Author's response: We thank the reviewer for highlighting this and have corrected the vertical axis labeled on Figure 2. Now the vertical axis label indicates percentage instead of the number of days.

 

Comment#5: For Table 2, the author should explicitly state their definition for vitamin D deficiency. I am guessing that the authors define vitamin D deficiency as levels less than 20ng/ml. It may be interesting to explore, either in this paper or in future work, the sensitivity of these results to using different thresholds. For example, it is reasonable to expect some benefit by high vitamin D levels with respect to COVID-19 severity, when they exceed 50ng/ml.

 

Author's response: The classification of Vitamin D deficiency according to the CDC and Institute of Medicine of less than 30nmol/l was used. As suggested, we have clarified this in the methods section 2.3 and Table 2. We agree with the reviewer that it would be interesting to explore the sensitivity of these results using the different thresholds however feel that it will be beyond the scope of this paper and intend to investigate this further in future work.

 

Comment#6: On the first paragraph of section 4 the author's mentioned an "absence of specific antiviral treatments". It is more precise to say that COVID-19 treatment protocols have been proposed [2,3,4,5] but have not yet been widely adopted on a worldwide basis. Table 1 of Ref. [3] shows the status of worldwide adoption of treatment protocols as of December 2020, which varied between different nations. More recently, note that the antiviral medications paxlovid and molnupiravir have received an emergency use authorization (EUA) in the United States during 2022.

 

Author's response: As suggested, the above-mentioned statement about treatment protocols have been added to the first paragraph of section 4, page 9.

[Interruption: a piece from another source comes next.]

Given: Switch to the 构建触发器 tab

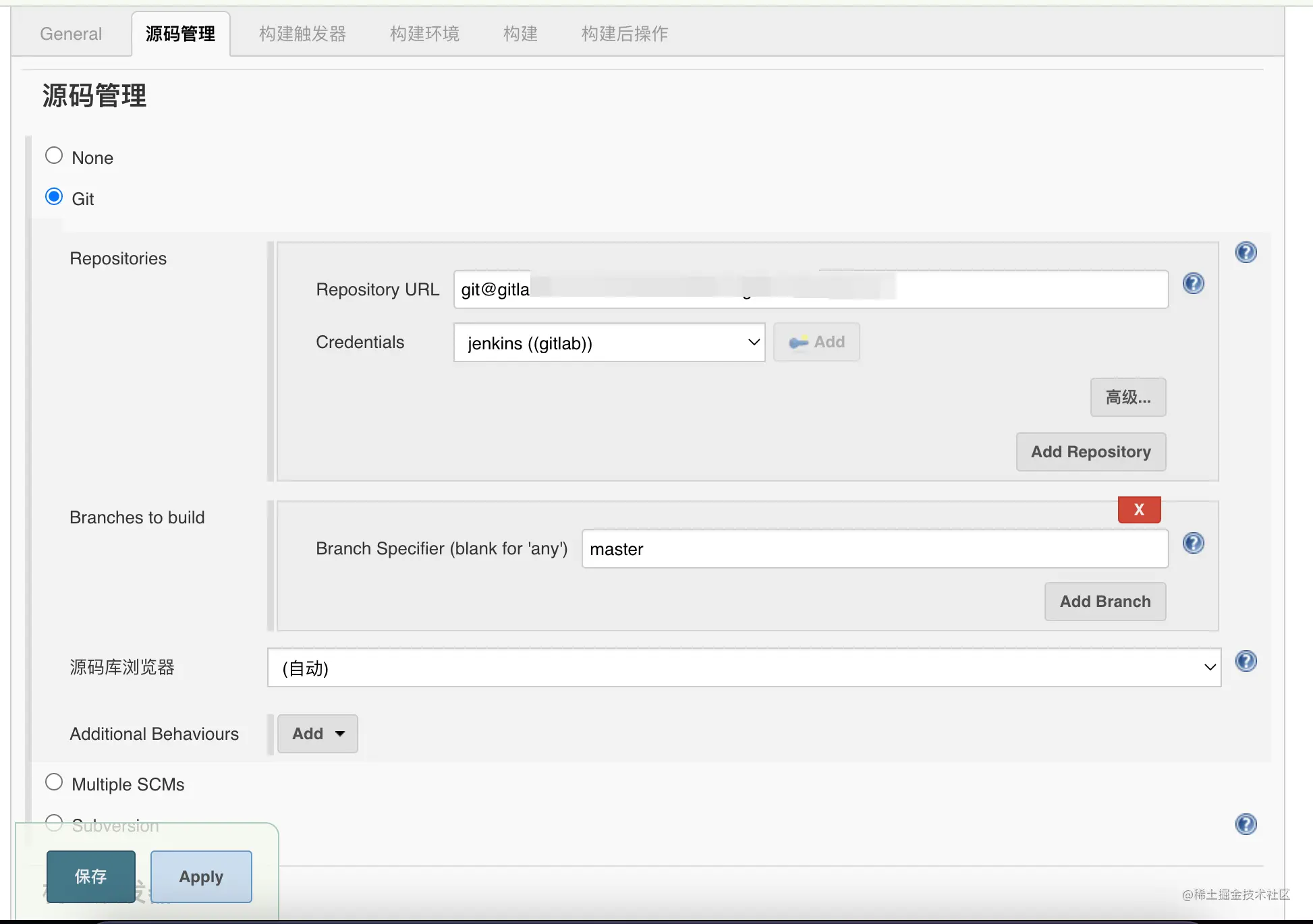Looking at the screenshot, I should pyautogui.click(x=302, y=34).
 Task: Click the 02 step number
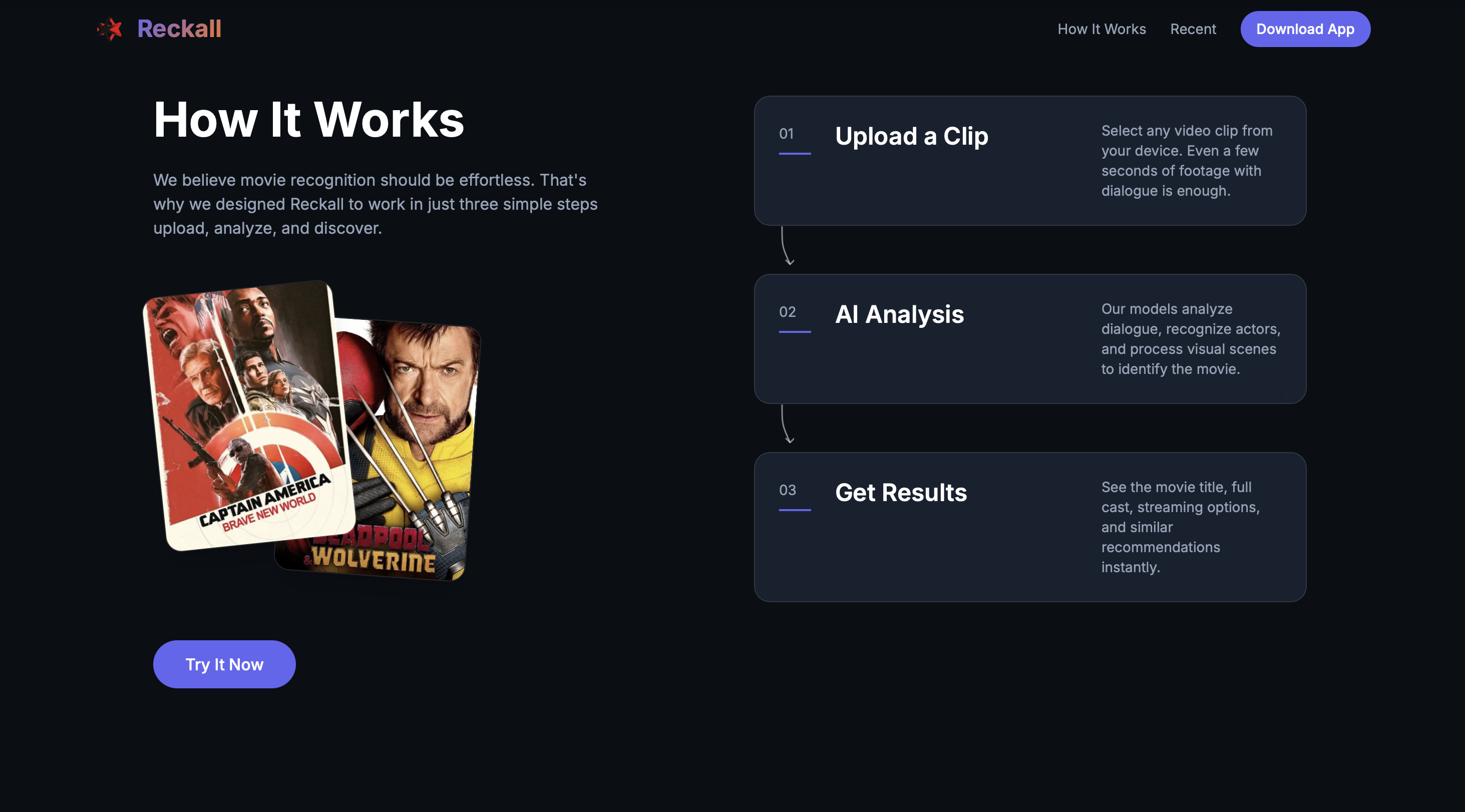787,311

Comment#7: In light of the preceding comment, it would be a good idea to clarify in the paper the standard of care that was given to the patients that were treated in Dubai during 2020, as context for understanding the reported outcomes, in comparison with other studies. 

Author's response:

We thank the reviewer for this suggestion. A statement about the standard of care for patients treated in Dubai during 2020 was added to the first paragraph in section 4, page 9.

Reviewer 3 Report

This paper is well-written and the research is conducted in a good way. Despite being the theme not original, I do believe this paper is somewhat valuable, presenting the data of a large population.

Minor issue:

Can the author provide a table with the clinical characteristics of the 4220 patients whose data were used for modeling? Is the Chi-Square test for comorbidities significant also in this cohort?

Author Response

Reviewer #3:

 

Reviewer’s response to journal questions:

  • English language and style are fine/minor spell check required
  • Does the introduction provide sufficient background and include all relevant references? (Yes).
  • Are all the cited references relevant to the research? (Yes).
  • Is the research design appropriate? (Can be improved)
  • Are the methods adequately described? (Can be improved)
  • Are the results clearly presented? (Can be improved)
  • Are the conclusions supported by the results? (Can be improved)

 

Authors’ response: We thank the reviewer for their comments and feedback. The manuscript has been further revised and edited for English by one of the authors who is a native English speaker. Further revisions to the methods, results and conclusions have also been made.

 

Comment#1: This paper is well-written, and the research is conducted in a good way. Despite being the theme not original, I do believe this paper is somewhat valuable, presenting the data of a large population.

 

Author's response: We thank the reviewer for their support of our work.

 

Comment#2:  Minor issue: Can the author provide a table with the clinical characteristics of the 4220 patients whose data were used for modelling? Is the Chi-Square test for comorbidities significant also in this cohort?

Author's response: As advised, a new table was constructed to show the clinical characteristics and Chi-square results of the 4220 patients. Please see Appendix 2. As you will find, the number of existing co-morbidities was significantly associated with COVID-19 severity.